Philabundance offers culinary training program to disadvantaged

Tamala Edwards Image
Tuesday, December 4, 2018
Culinary training program provides opportunities for disadvantaged
Culinary training program provides opportunities for disadvantaged: Tamala Edwards reports on Action News at 5 p.m., December 4, 2018

PHILADELPHIA (WPVI) -- As the saying goes, give a man a fish and you feed him for a day, teach a man to fish and you feed him for a lifetime.

It was on that principle that Philabundance Community Kitchen or PCK was founded.

The Philabundance Community Kitchen has been around for nearly 2 decades but this is the program's new catering arm.

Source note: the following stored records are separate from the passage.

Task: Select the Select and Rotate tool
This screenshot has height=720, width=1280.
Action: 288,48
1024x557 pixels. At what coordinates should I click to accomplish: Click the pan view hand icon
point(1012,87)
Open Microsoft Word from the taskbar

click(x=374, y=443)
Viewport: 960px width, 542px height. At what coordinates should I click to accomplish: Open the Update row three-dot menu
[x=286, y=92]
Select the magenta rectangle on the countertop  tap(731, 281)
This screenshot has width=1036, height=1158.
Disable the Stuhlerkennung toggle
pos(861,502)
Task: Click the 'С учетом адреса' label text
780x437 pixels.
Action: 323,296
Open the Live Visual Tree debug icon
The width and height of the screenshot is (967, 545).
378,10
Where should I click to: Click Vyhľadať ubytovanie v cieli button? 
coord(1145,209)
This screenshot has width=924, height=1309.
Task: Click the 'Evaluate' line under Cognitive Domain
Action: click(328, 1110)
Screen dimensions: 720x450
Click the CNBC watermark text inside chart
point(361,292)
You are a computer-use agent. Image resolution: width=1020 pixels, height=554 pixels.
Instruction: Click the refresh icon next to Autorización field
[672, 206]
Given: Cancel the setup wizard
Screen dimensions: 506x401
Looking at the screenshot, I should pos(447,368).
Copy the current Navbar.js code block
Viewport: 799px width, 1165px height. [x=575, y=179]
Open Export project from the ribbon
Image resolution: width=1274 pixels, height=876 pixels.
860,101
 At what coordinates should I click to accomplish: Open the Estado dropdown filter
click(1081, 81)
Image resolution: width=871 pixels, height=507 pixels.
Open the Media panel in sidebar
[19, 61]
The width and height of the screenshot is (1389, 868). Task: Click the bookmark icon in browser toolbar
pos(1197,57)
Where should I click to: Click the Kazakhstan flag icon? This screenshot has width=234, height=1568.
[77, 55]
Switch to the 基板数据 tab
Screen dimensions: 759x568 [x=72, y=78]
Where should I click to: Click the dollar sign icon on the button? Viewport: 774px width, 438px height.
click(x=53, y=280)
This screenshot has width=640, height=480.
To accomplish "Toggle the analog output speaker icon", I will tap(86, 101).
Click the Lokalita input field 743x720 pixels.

Called PCKatering, it gives the students a chance to put their 14 weeks of culinary training to the real world test.

"Being able to present a spread like that I mean you see it, it's awesome, it's colorful, its enticing, it's appetizing," said PCK student Elizabeth Styles Brown.

On this day, the students were serving staff at Philabundance Headquarters in South Philadelphia.

"I have curry chicken, which is absolutely awesome," said Philabundance employee Todd Silverstein.

The money the catering program brings in is then plowed right back into the Philabundance culinary training program, which teaches the students how to cook professionally but also how to live successful lives.

"It has been transformational," said Deputy Director, Workforce and Community Development for PCK Hunger Candance Matthews-Bass. "A lot of our programs are very, very good at meeting people where they are, and this program actually takes people from where they are to where they want to be."

People like Phil Mo Sealy.

"I just wanted to do better for myself," said Sealy.

He was searching for a job that would lift his family out of poverty when he saw a flyer for PCK.

"My cooking game is on point. It's always been on point, you know, but I've learned some more technical things," he said. "I became more confident in a professional kitchen."

Bandjar Jalosjos entered the program with no cooking skills and with the hope it will give him a second chance of life after a significant time behind bars.

"For a long time I was in, I didn't have any drive. I had no direction, I had no goals and pretty much I was not contributing to society," he said. "And now they teach me a lot about myself and how to be a man and just owning up to your responsibilities."

PCK will soon be moving into a new building that will enable the program to grow even more.